Repeat the whole listing below exactly as it reads.

● Supplied records:
● ● ● ●

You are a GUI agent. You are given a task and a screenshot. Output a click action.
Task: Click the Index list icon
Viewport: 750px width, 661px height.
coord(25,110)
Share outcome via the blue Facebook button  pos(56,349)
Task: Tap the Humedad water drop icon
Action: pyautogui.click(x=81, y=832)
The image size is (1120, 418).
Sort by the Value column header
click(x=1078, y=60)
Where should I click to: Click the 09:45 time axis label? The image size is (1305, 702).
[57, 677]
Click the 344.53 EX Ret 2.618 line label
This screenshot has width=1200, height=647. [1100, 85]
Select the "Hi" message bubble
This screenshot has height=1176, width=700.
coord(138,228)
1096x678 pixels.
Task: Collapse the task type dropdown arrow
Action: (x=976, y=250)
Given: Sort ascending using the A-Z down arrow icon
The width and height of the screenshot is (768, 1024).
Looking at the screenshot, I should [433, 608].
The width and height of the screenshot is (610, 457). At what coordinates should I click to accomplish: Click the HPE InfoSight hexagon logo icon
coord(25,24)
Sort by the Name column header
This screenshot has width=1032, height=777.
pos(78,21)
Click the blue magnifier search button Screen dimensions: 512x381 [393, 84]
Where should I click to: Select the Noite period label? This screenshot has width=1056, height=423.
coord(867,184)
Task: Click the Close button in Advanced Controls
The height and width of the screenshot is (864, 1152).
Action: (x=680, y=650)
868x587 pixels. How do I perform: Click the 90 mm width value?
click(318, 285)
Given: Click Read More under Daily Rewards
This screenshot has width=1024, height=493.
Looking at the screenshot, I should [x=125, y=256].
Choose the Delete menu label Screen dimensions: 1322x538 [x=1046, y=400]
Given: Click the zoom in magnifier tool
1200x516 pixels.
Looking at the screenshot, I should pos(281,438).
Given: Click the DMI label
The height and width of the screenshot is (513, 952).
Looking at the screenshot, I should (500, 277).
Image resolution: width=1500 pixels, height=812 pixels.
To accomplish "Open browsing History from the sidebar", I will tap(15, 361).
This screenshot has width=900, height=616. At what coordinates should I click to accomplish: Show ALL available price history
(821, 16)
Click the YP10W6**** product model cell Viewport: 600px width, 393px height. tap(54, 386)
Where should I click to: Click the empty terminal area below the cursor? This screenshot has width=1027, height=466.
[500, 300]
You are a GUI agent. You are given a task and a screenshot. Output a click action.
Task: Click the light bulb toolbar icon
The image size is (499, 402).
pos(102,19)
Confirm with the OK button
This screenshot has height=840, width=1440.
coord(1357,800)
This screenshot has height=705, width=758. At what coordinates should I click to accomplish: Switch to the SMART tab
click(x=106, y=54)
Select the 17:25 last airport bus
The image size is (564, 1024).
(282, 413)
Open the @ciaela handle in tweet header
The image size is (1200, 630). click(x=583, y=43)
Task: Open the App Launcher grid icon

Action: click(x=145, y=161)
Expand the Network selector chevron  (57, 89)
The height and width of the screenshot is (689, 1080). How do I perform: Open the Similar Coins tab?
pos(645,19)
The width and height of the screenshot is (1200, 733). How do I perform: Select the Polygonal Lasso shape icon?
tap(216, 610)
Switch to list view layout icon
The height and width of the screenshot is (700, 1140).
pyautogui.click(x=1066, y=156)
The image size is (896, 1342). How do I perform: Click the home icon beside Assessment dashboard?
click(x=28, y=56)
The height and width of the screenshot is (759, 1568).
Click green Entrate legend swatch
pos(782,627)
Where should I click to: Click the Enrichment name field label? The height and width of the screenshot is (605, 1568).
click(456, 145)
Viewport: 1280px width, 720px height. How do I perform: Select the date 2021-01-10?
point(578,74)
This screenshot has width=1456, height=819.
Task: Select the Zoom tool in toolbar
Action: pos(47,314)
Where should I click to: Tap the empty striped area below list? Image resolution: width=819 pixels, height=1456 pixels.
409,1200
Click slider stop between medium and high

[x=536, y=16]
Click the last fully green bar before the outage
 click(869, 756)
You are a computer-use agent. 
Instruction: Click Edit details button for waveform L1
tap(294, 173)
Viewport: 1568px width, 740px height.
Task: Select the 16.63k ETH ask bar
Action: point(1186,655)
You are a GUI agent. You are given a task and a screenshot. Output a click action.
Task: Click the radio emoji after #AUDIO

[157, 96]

● ● ● ●

● Result:
You are a GUI agent. You are given a task and a screenshot. Output a click action.
Task: Click the Index list icon
Viewport: 750px width, 661px height.
coord(25,110)
Share outcome via the blue Facebook button  pos(56,349)
Task: Tap the Humedad water drop icon
Action: pyautogui.click(x=81, y=832)
The image size is (1120, 418).
Sort by the Value column header
click(x=1078, y=60)
Where should I click to: Click the 09:45 time axis label? The image size is (1305, 702).
[57, 677]
Click the 344.53 EX Ret 2.618 line label
This screenshot has width=1200, height=647. [1100, 85]
Select the "Hi" message bubble
This screenshot has height=1176, width=700.
coord(138,228)
1096x678 pixels.
Task: Collapse the task type dropdown arrow
Action: (x=976, y=250)
Given: Sort ascending using the A-Z down arrow icon
The width and height of the screenshot is (768, 1024).
Looking at the screenshot, I should [433, 608].
The width and height of the screenshot is (610, 457). At what coordinates should I click to accomplish: Click the HPE InfoSight hexagon logo icon
coord(25,24)
Sort by the Name column header
This screenshot has width=1032, height=777.
pos(78,21)
Click the blue magnifier search button Screen dimensions: 512x381 [393, 84]
Where should I click to: Select the Noite period label? This screenshot has width=1056, height=423.
coord(867,184)
Task: Click the Close button in Advanced Controls
The height and width of the screenshot is (864, 1152).
Action: (x=680, y=650)
868x587 pixels. How do I perform: Click the 90 mm width value?
click(318, 285)
Given: Click Read More under Daily Rewards
This screenshot has width=1024, height=493.
Looking at the screenshot, I should [x=125, y=256].
Choose the Delete menu label Screen dimensions: 1322x538 [x=1046, y=400]
Given: Click the zoom in magnifier tool
1200x516 pixels.
Looking at the screenshot, I should pos(281,438).
Given: Click the DMI label
The height and width of the screenshot is (513, 952).
Looking at the screenshot, I should (500, 277).
Image resolution: width=1500 pixels, height=812 pixels.
To accomplish "Open browsing History from the sidebar", I will tap(15, 361).
This screenshot has width=900, height=616. At what coordinates should I click to accomplish: Show ALL available price history
(821, 16)
Click the YP10W6**** product model cell Viewport: 600px width, 393px height. tap(54, 386)
Where should I click to: Click the empty terminal area below the cursor? This screenshot has width=1027, height=466.
[500, 300]
You are a GUI agent. You are given a task and a screenshot. Output a click action.
Task: Click the light bulb toolbar icon
The image size is (499, 402).
pos(102,19)
Confirm with the OK button
This screenshot has height=840, width=1440.
coord(1357,800)
This screenshot has height=705, width=758. At what coordinates should I click to accomplish: Switch to the SMART tab
click(x=106, y=54)
Select the 17:25 last airport bus
The image size is (564, 1024).
(282, 413)
Open the @ciaela handle in tweet header
The image size is (1200, 630). click(x=583, y=43)
Task: Open the App Launcher grid icon

Action: click(x=145, y=161)
Expand the Network selector chevron  (57, 89)
The height and width of the screenshot is (689, 1080). How do I perform: Open the Similar Coins tab?
pos(645,19)
The width and height of the screenshot is (1200, 733). How do I perform: Select the Polygonal Lasso shape icon?
tap(216, 610)
Switch to list view layout icon
The height and width of the screenshot is (700, 1140).
pyautogui.click(x=1066, y=156)
The image size is (896, 1342). How do I perform: Click the home icon beside Assessment dashboard?
click(x=28, y=56)
The height and width of the screenshot is (759, 1568).
Click green Entrate legend swatch
pos(782,627)
Where should I click to: Click the Enrichment name field label? The height and width of the screenshot is (605, 1568).
click(456, 145)
Viewport: 1280px width, 720px height. How do I perform: Select the date 2021-01-10?
point(578,74)
This screenshot has width=1456, height=819.
Task: Select the Zoom tool in toolbar
Action: pos(47,314)
Where should I click to: Tap the empty striped area below list? Image resolution: width=819 pixels, height=1456 pixels.
409,1200
Click slider stop between medium and high

[x=536, y=16]
Click the last fully green bar before the outage
 click(869, 756)
You are a computer-use agent. 
Instruction: Click Edit details button for waveform L1
tap(294, 173)
Viewport: 1568px width, 740px height.
Task: Select the 16.63k ETH ask bar
Action: point(1186,655)
You are a GUI agent. You are given a task and a screenshot. Output a click action.
Task: Click the radio emoji after #AUDIO

[157, 96]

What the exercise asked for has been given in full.